This is not really a post about the debate where Romney suggested cutting funding for public broadcasting.
Instead, it’s about the symbolism of the debate, and about the very real and still very urgent risk that we lose our collective understanding of what the commons means, and why it matters.
We spend a lot of time at public parks. Even now, in the winter, thanks to climate change. Really.
But much of what my kids know, even still, is commodified. The only television they watch comes through Netflix, which we buy. Their favorite places to play are the indoor play centers, which charge entrance fees. The youngest ones go to private preschools, and even my son in public school doesn’t really know what public school would look like without the additional services paid for with private dollars, from parents’ contributions, like the counselor and his Spanish class and the extra field trips.

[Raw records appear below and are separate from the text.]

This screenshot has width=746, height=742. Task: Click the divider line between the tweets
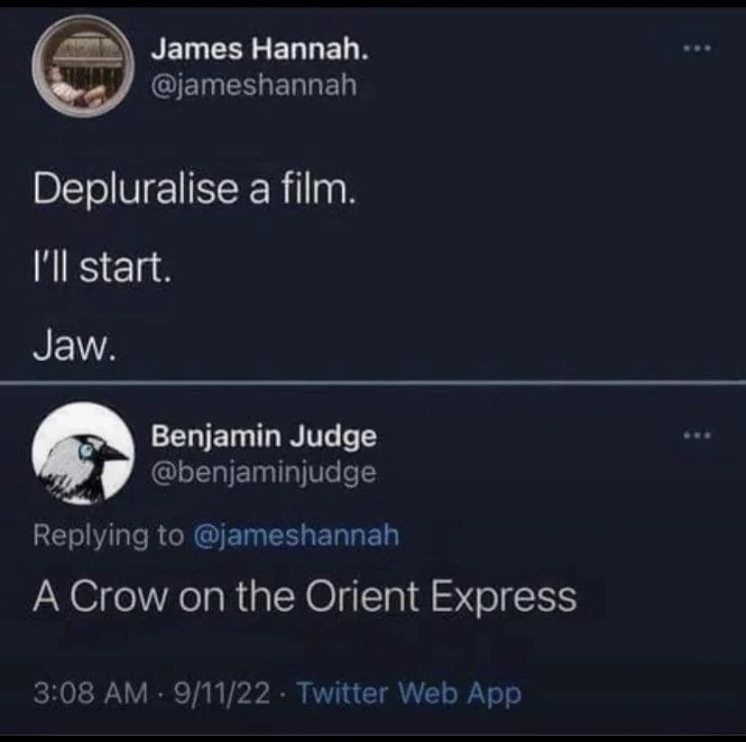point(373,382)
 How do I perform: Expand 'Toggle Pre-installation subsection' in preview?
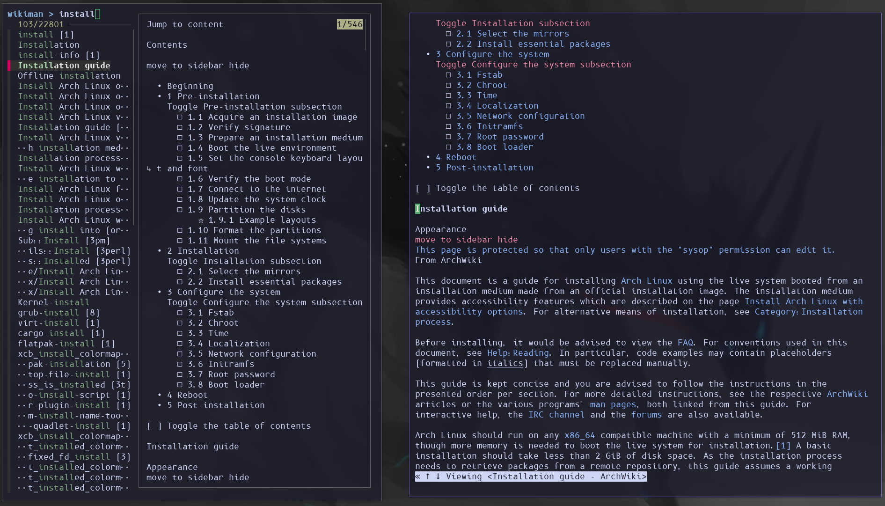coord(255,107)
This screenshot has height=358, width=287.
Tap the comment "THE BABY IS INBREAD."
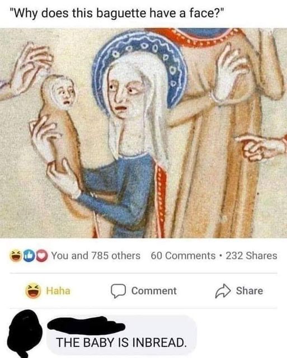coord(121,343)
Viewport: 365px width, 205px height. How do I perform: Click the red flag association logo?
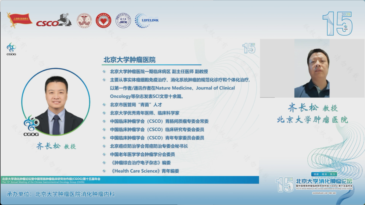(19, 20)
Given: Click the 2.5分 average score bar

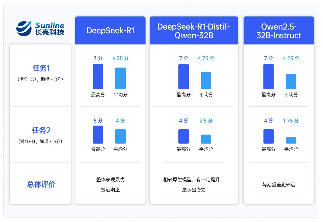Looking at the screenshot, I should 206,139.
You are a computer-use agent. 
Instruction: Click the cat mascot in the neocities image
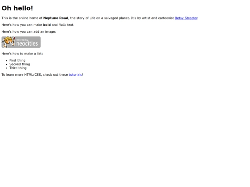click(8, 42)
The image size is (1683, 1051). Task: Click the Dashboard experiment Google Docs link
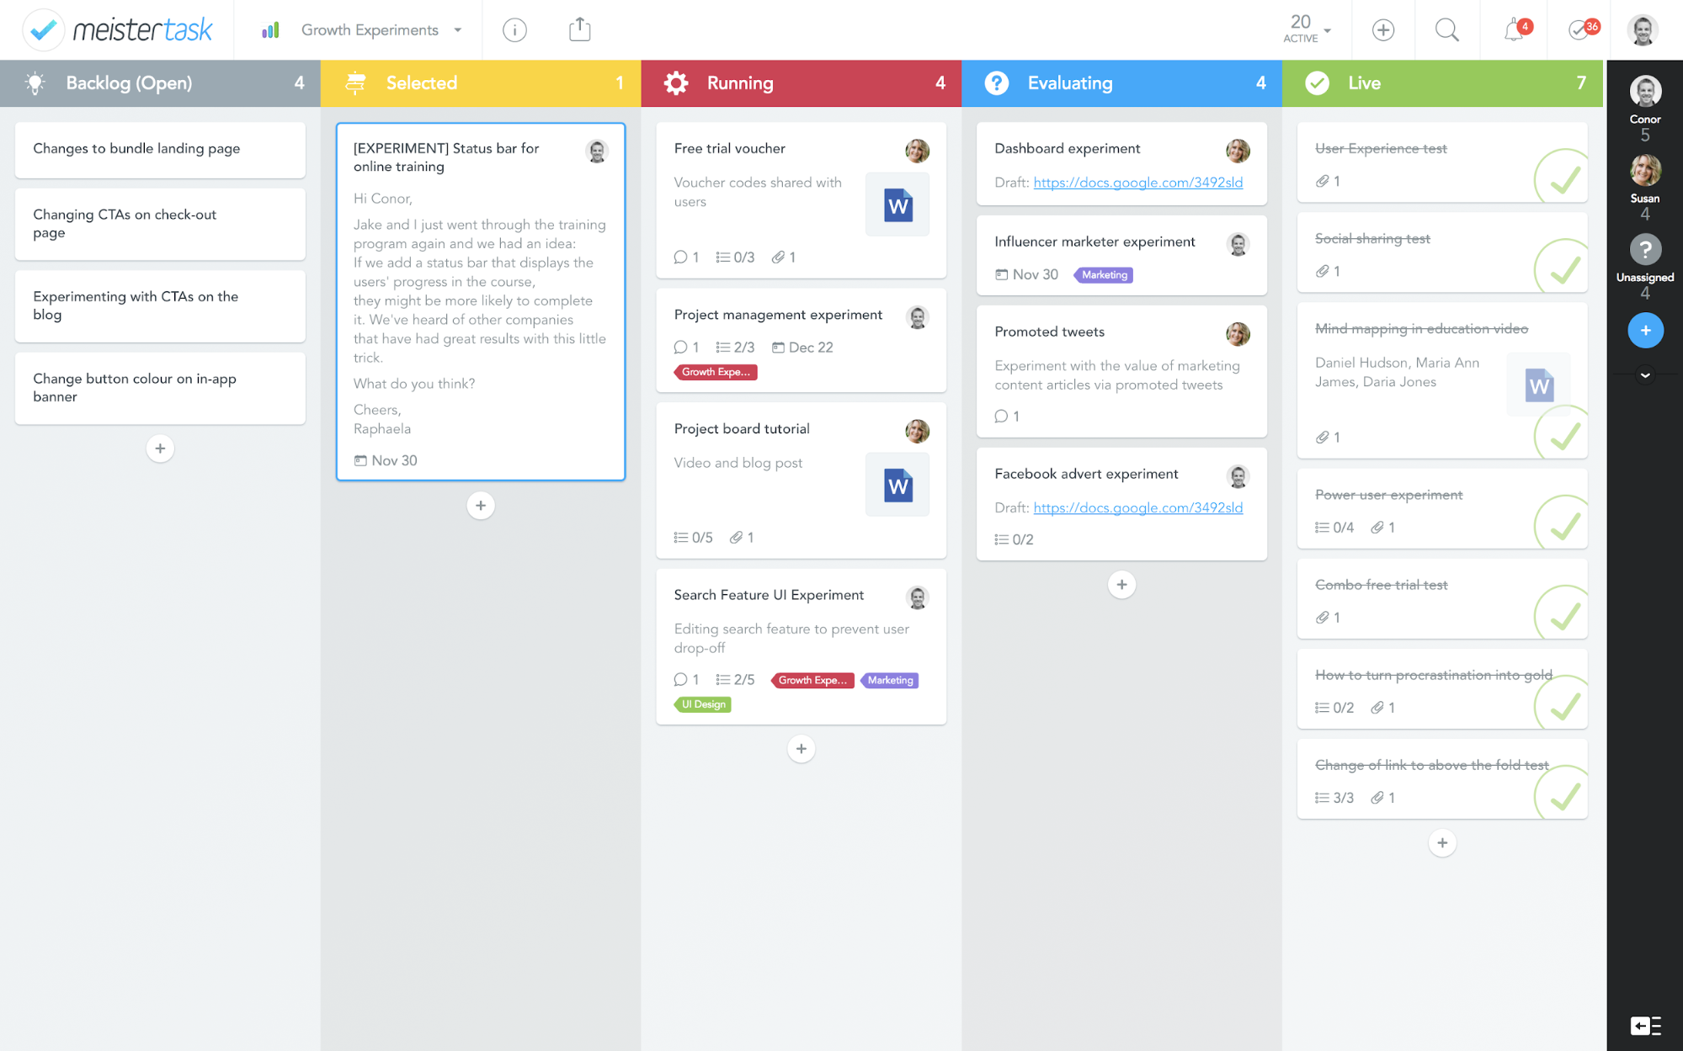pyautogui.click(x=1136, y=183)
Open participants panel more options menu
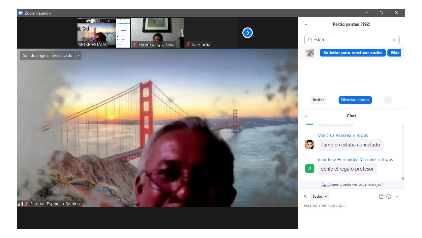The image size is (422, 238). tap(388, 100)
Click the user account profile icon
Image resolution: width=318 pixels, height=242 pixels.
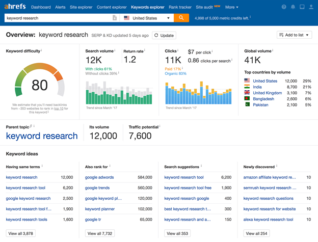[x=310, y=7]
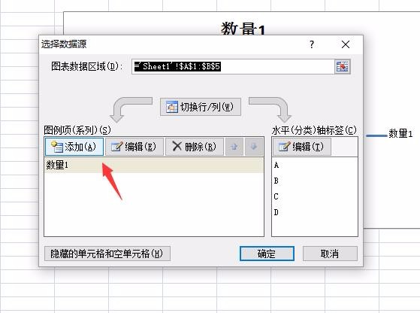
Task: Open hidden and empty cells settings (隐藏的单元格和空单元格)
Action: (x=107, y=254)
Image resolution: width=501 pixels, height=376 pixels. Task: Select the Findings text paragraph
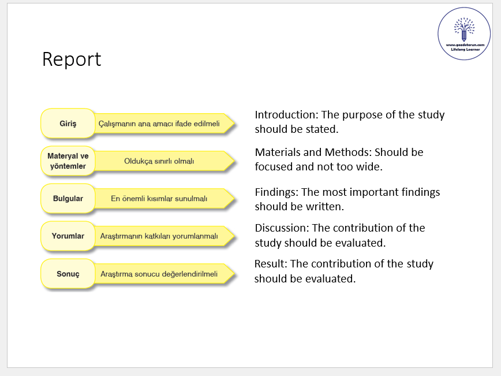(346, 199)
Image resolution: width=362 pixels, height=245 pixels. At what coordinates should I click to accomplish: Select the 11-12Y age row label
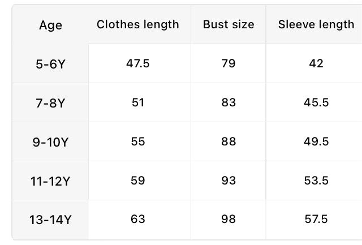[x=50, y=181]
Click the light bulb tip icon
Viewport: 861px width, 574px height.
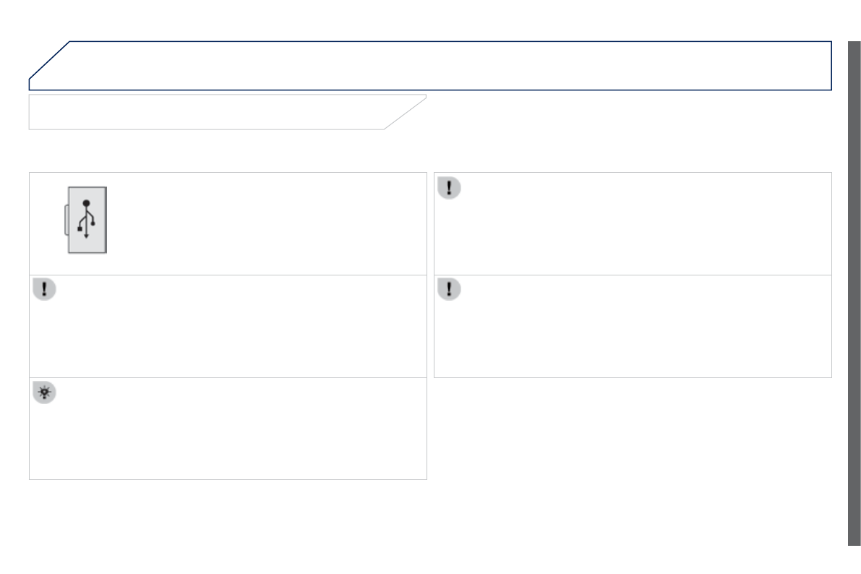[44, 393]
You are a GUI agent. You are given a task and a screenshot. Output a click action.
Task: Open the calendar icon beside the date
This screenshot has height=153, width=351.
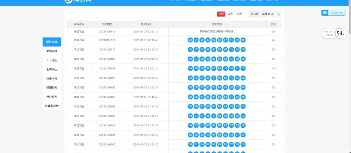point(278,14)
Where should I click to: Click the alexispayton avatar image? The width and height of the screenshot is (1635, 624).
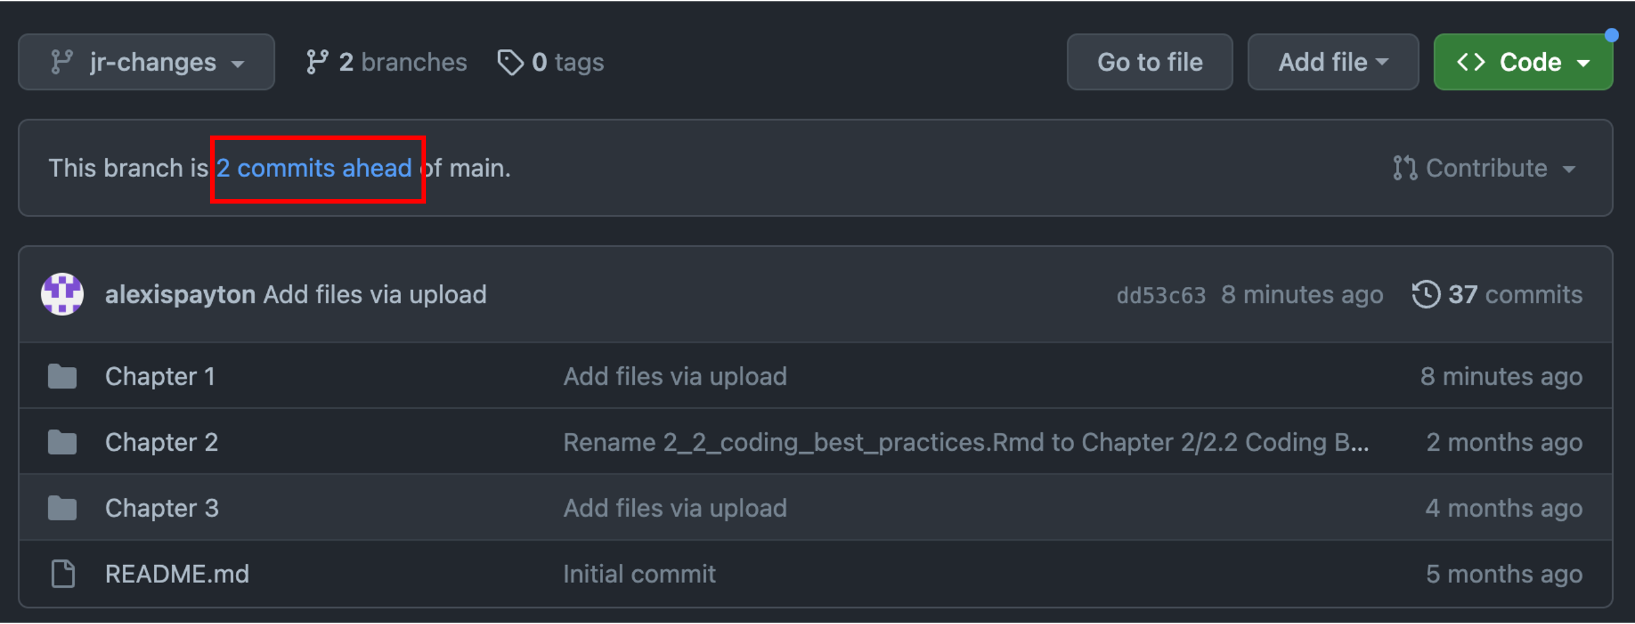pyautogui.click(x=63, y=294)
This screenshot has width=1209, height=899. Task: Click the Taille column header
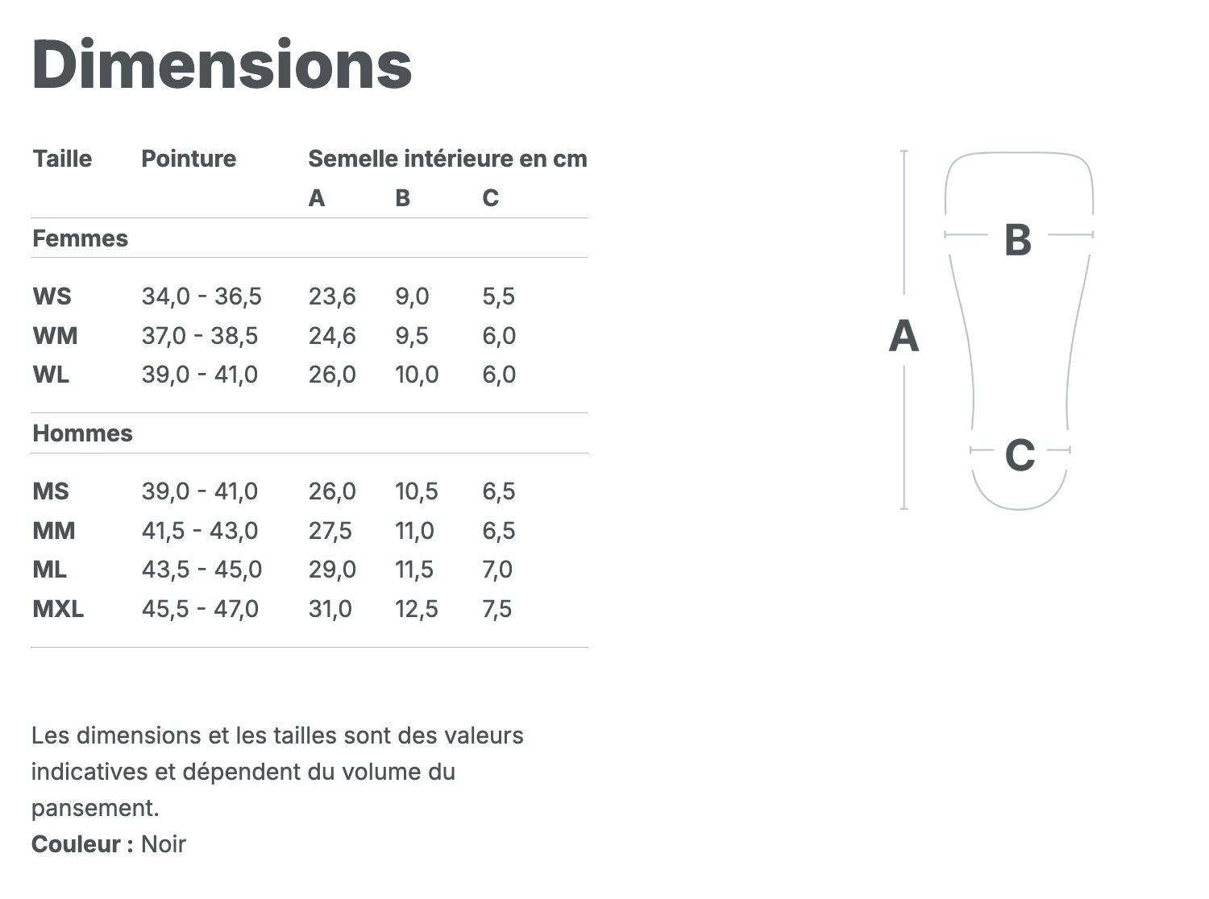tap(62, 159)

They wouldn’t at all understand the significance of eliminating PBS, because they don’t really understand the idea that valuable things can be provided, free to the user, through our shared investment.
Today, it seems that nothing is ‘sacred’ from privatization and retrenchment.
My students did a presentation last fall on the private prison industry and its influence on public policy that shocked even me. More of the mental health system has shifted to private providers, leaving an emaciated community mental health system incapable of dealing with demand. One of my client organizations saw a would-be client commit suicide after experiencing a six-week wait for an initial mental health assessment.
The city where I live recently changed its policies to allow neighbors to reject sidewalk projects, after homeowners complained that having public sidewalks on their streets hurt their property values.
What does it mean, for those of us who believe in the commons, and for a sector like ours, which thrives there?
If there is at least a sizable percentage of our society that is willing to sacrifice Big Bird in the name of austerity, what is in store for much less fuzzy things we value, like the Older Americans Act and Medicaid expansion and early childhood intervention programs?
Are there lessons to be learned from those pieces of the commons that we do still prioritize? From universal programs like Social Security, that have woven their way into inevitability? What do we need to be doing–with our organizing, and our messaging, and our advocacy–to position ourselves to emerge unscathed from the budget cuts that still stretch across the horizon, in this new year?
What will it take to rebuild the commons, and to recapture the imaginations of children just like mine, who–despite Mommy’s infatuation with public libraries–still think that most things that are worth something have to be bought, and brought home, just for us?